Preparing: This recipe should be made a day in advance. You will need 8 ramekins/cups about of approx 6 cm base diameter and 10 cm rim. For the Greek summer berries may replaced with other fruits such as strawberries and cherries. Simple and easy recipe.
Ingredients (serve 8)
1kg mixed berries and currants (I like 150g blackcurrants, 150 g redcurrants, 200g blackberries, 500g raspberries)
4 tbsp Crème de Cassis
1 large (approx 700gr) loaf white bread finely sliced
vanilla ice-cream or sour cream
some fresh spearmint leaves
Preparing the fruits: If the fruit is frozen, defrost at room temperature for at least an hour. Save a few of each fruit on some kitchen paper for decoration.

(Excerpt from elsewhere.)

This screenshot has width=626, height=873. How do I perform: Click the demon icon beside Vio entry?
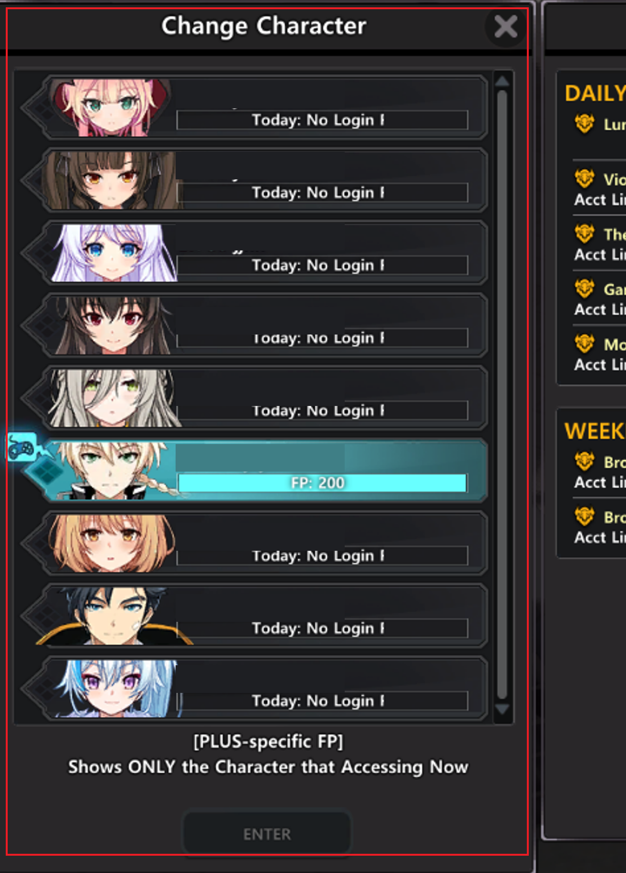point(585,179)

Toss the remaining fruits, sugar and Crème de Cassis gently in a saucepan over a medium heat for 2 minutes until they soften and start to bleed. Strain the fruit through a sieve into a non-metallic bowl (the berries will stain a metal bowl) and press so that the fruit becomes pulped and the juices drip into the bowl beneath. Cool to room temperature.
Making the pudding: Have the 8 ramekins or tea cups ready. Trim the crusts off the bread. Then, using 2 different pastry cutters of the same diameter as the base of the ramekin/cup and also of the rim (approx 6cm and 10 cm), cut out 8 rounds of each size (so a total of 16 rounds in all). Then take 8 more slices of bread and cut in half – these strips should be about the same width as the depth of the cup.

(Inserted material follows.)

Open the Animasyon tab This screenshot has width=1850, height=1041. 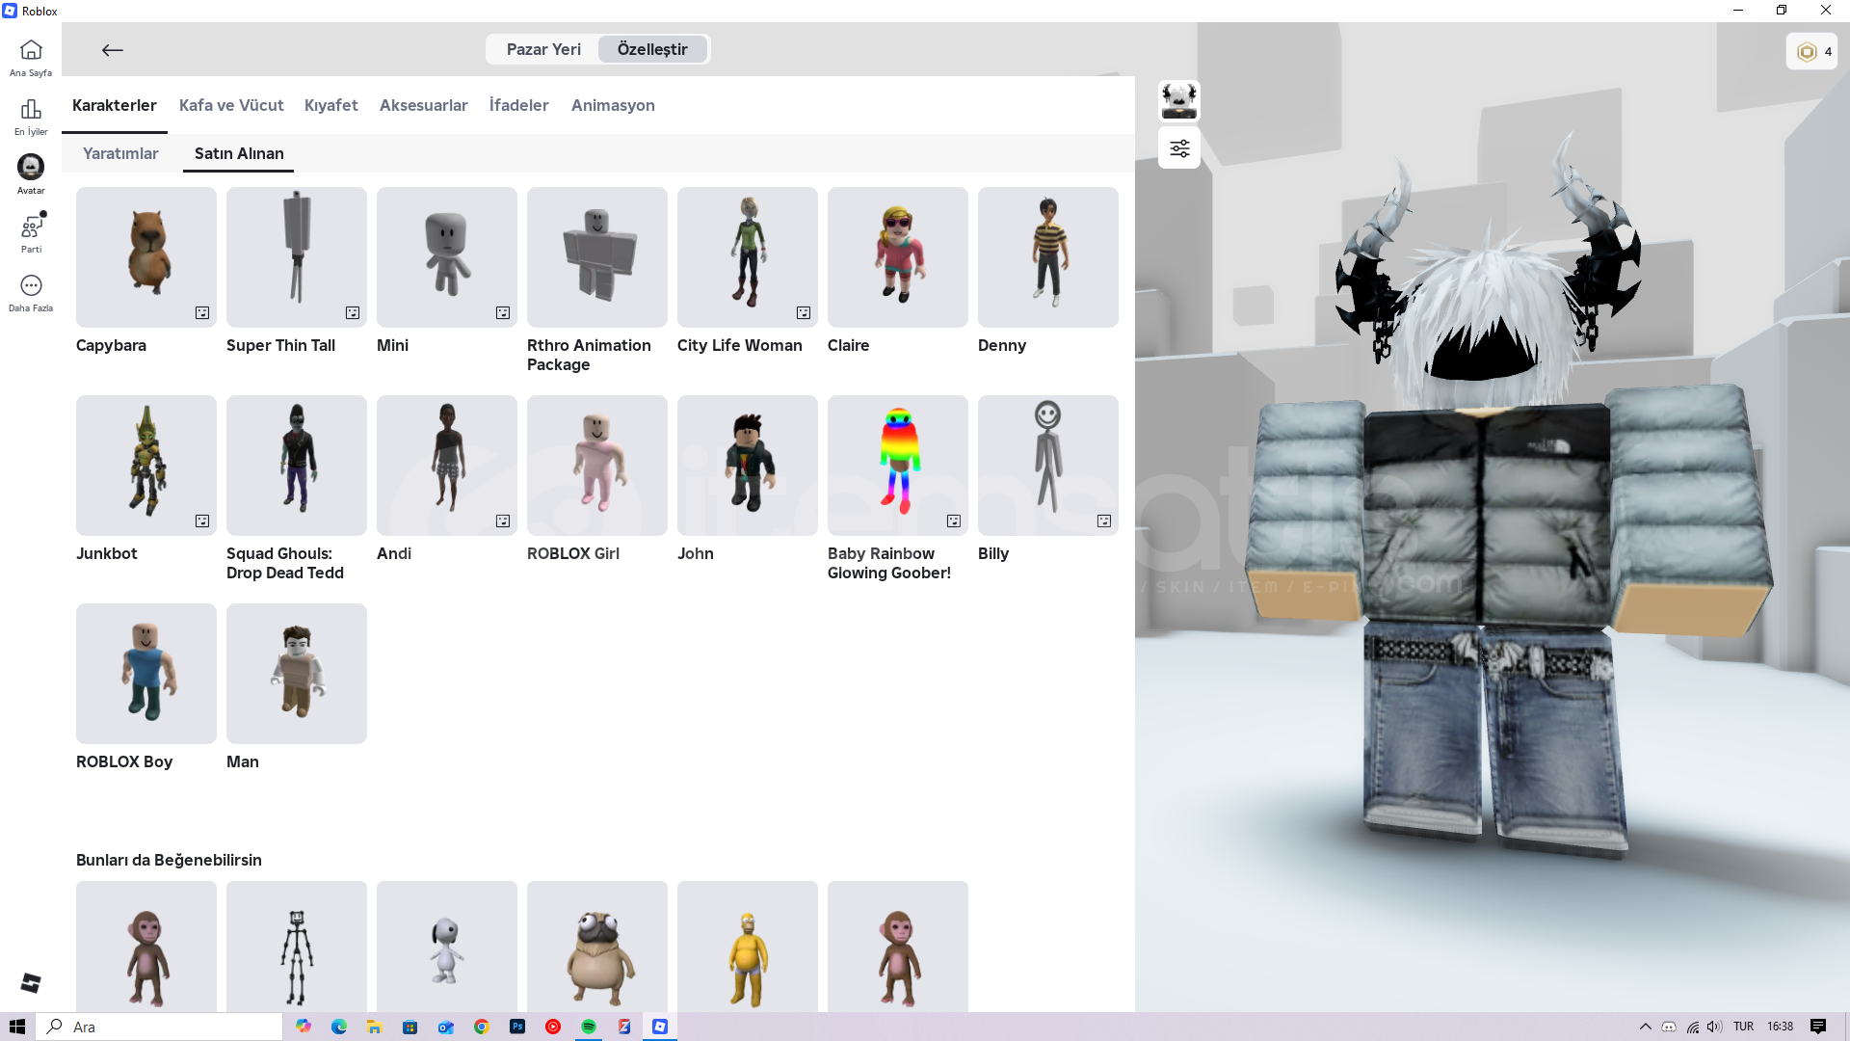[x=613, y=105]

One by one, soak each of the smaller rounds in the juice, making sure there is no white left showing on the bread, and press into the base of each cup. Next, soak each of the half slices, and line halfway round the sides, and then do the same with the other side, pressing the edges together to form a seal. If there are any gaps, you can cut a small piece of bread, soak it, and mould it to the sides. Press the bread into the cup.
Spoon the pulped fruit into the cups and press down with the back of the spoon to firm the pudding. Finally, soak the larger bread rounds and place on top of the puddings. Refrigerate overnight.
Serving: Loosen the pudding slightly with a knife, then hold a plate over the pudding, turn it upside-down and the pudding should slide out easily. Pour any juice that is left over the top and decorate with mint leaves and 2 or 3 berries and currants. Accompany with cream in a jug for your guests to pour themselves or, less traditionally, vanilla ice cream (I particularly recommend Green & Black’s Organic Vanilla Ice Cream).